The theory behind this is that more surface area gives you more flavour. The finer you chop your vegetables, the more surface area you are exposing to the cooking process. This also works well for putting vegetables in spag bol, for instance: next time grate your carrot, zucchini and mushroom before you add them to the frying pan. It also helps you disguise them from children who have an aversion to vegetable matter :-)
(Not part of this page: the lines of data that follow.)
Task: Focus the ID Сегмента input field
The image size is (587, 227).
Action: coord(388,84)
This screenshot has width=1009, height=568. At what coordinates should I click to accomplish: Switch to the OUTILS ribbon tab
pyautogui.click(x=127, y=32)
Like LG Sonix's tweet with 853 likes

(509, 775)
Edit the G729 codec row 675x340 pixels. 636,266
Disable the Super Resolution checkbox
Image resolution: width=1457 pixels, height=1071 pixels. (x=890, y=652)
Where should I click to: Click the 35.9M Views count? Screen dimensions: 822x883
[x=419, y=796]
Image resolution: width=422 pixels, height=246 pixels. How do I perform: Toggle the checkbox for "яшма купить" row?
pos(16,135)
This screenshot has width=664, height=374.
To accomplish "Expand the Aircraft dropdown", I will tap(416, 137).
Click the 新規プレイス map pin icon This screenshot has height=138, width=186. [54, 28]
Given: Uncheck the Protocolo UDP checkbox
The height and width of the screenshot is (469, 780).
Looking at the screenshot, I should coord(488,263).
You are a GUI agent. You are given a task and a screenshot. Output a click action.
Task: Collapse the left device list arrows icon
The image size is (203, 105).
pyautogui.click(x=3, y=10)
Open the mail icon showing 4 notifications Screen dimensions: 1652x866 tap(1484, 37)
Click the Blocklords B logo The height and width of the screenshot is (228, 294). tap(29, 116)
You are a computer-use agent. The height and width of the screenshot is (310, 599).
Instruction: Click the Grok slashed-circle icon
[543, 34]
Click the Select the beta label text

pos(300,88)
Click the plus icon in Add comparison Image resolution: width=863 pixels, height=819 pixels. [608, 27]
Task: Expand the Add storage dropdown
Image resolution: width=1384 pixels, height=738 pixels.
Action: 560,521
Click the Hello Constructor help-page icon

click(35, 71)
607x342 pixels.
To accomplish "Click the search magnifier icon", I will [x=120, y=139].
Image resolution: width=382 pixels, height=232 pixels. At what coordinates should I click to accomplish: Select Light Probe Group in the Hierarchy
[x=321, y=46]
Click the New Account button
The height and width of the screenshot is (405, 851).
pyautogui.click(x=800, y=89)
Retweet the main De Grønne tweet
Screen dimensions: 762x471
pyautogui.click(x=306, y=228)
This is loosely based on this recipe.
Ingredients:

Approx 1.25kg of vegetables which could be something like:
  • 1 brown onion
  • 1 bunch parsley, stalks and all
  • 2 cloves garlic
  • 2 tomatoes
  • 2 carrots
  • 1 turnip
  • 200g mushrooms
  • 170g celery stalk
Plus
  • 1 glug olive oil
  • 125g salt
Preparation:

  1. Chop onion roughly.
  2. Squish garlic in a garlic squisher or chop roughly
  3. Peel and de-seed tomatoes.
  4. Put prepared onion, garlic and tomatoes with parsley in food processor with a blade and chop.
  5. Peel carrots and turnip if they look dirty enough. Cut to a size that will fit through the feed tube of your food processor.
  6. Clean mushrooms if they are especially dirty.
  7. Destring celery
  8. Put carrots, turnip, mushrooms and celery through a course grating attachment. Yes, bits will get stuck. This is fine. If you don't have a grating attachment on you food processor, you can do this all just by chopping with the blade although it does make the most unholy racket.

Cooking:

  1. Heat oil in a saucepan, hot but not smoking.
  2. Add everything to the saucepan (it doesn't seem to matter if you add salt now or later).
  3. Cook over medium heat, stirring occasionally, for 30 mins or so, until everything looks cooked. Nothing should be in the least bit crunchy.
  4. Take off heat and cool a little.
  5. Put through the food processor with the blade until you get a browny-green gloop. Gloop colour will vary with ingredients.
  6. Store in a glass or plastic container in your fridge, avoid metal containers due to the salt content.


Use approx 1 heaped tsp per 500ml water, remembering that it is about 10% salt.